Indigenous Perspective:
Projects like Oneida, co-developed with Six Nations, set a new precedent for Indigenous-led energy infrastructure. But long-term stewardship must also be Indigenous-led. Decommissioning, toxic materials management, and lifecycle oversight should not be offloaded to the community without sustained resources, technical support, and full decision-making power. This includes consent over where future recycling or disposal infrastructure is sited.
4. Public Engagement and Collection Systems
Canada:
Consumer collection is mostly coordinated by third-party nonprofits like Call2Recycle.
Municipal involvement and public awareness vary.
Recycling rates for lithium-ion batteries are low outside of regulated provinces.
Japan:
Roughly 75% of municipalities offer formal collection services.
Fire safety, damaged battery handling, and resident education are standardized.

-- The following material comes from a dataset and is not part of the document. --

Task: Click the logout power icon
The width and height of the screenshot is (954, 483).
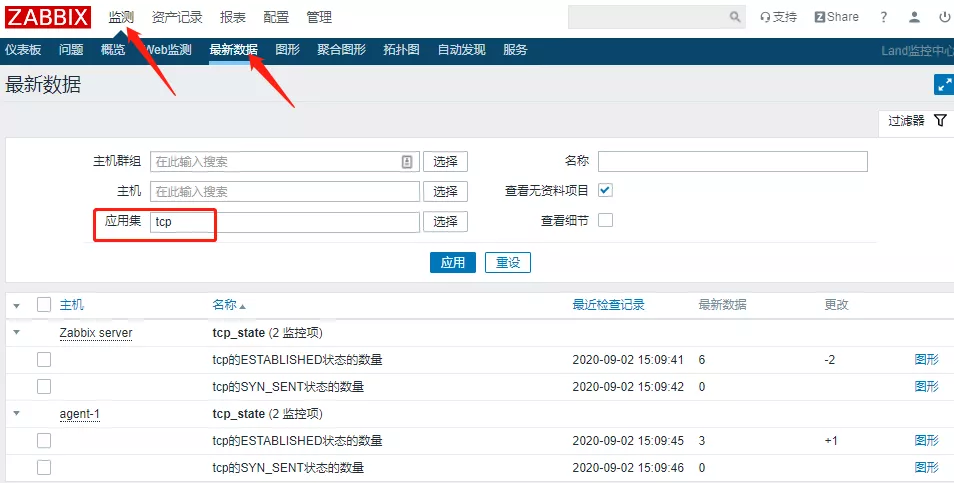Action: pos(944,17)
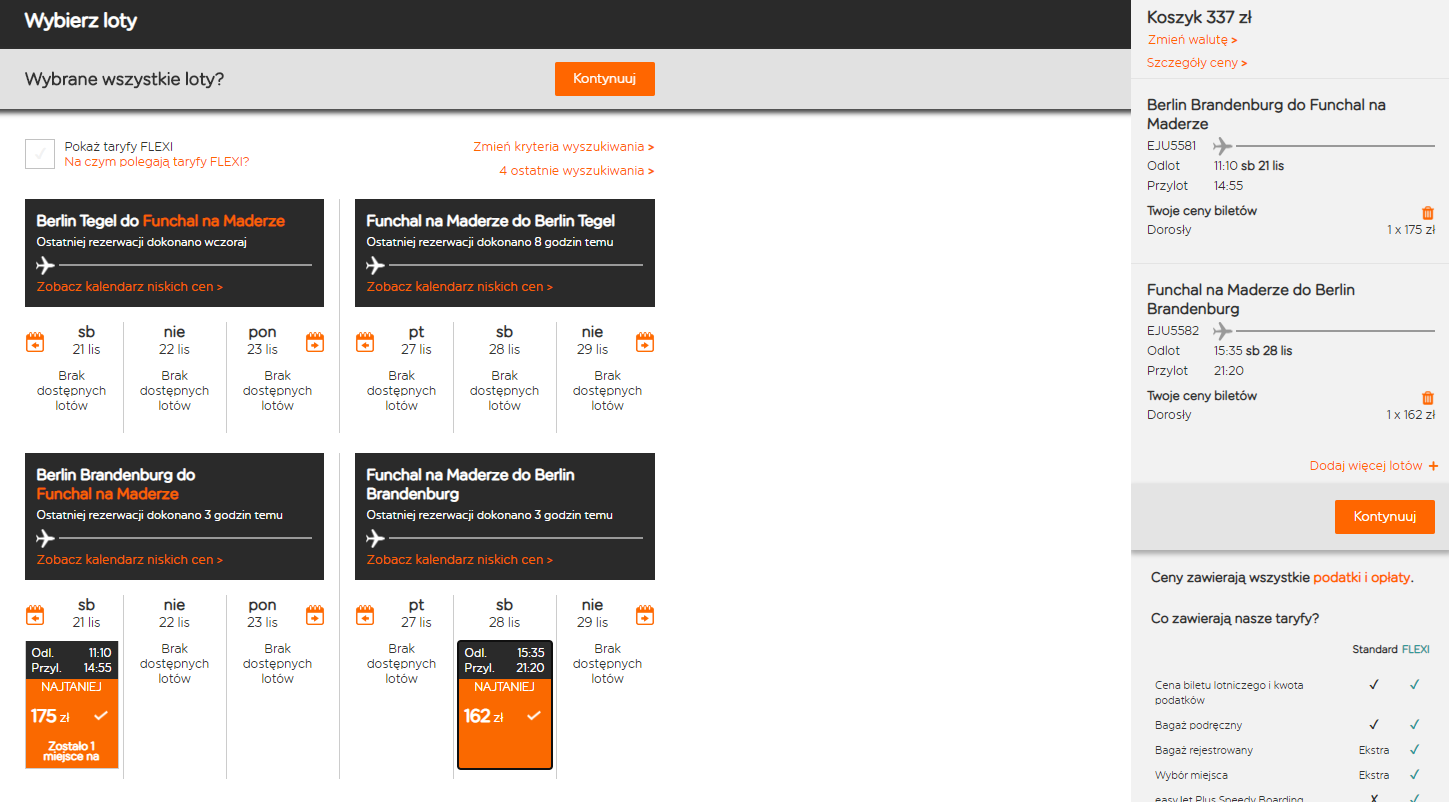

National messaging supports public compliance and recycling behaviour.
Indigenous Perspective:
Remote and Indigenous communities often lack access to safe collection or disposal services. A just transition includes ensuring infrastructure equity, both for new energy and end-of-life systems. Federal and provincial governments must work with Indigenous governments to co-design collection logistics, training programs, and public education rooted in local language and knowledge.
5. Strategic Direction and Long-Term Planning
Canada:
Circular economy goals are aspirational but underdeveloped.
Federal strategy focuses on critical minerals and supply chain resilience.
Disposal and recycling receive less attention than production and extraction.
Japan:
Battery recycling is treated as a strategic national industry.
Closed-loop recycling is integrated into domestic battery manufacturing.
National goals align with rare-metal independence and zero-waste targets.
Indigenous Perspective:
Indigenous self-determination in energy and environmental governance must include full lifecycle planning—from mineral extraction through to recycling and disposal. This requires long-term, rights-based frameworks that uphold the principles of Free, Prior and Informed Consent (FPIC) and integrate Indigenous law, land ethics, and intergenerational responsibility.
Conclusion
Japan offers a model of centralized, strategic coordination that Canada can learn from, but Canada’s path must reflect its own legal and ethical context. That includes embedding Indigenous governance and environmental stewardship into battery policy from the start.
As BESS systems proliferate and battery use increases across sectors, Canada has an opportunity to lead, not just in technology, but in accountability. Closing the loop on battery materials is not just a question of infrastructure. It’s a question of equity, responsibility, and relationship to land.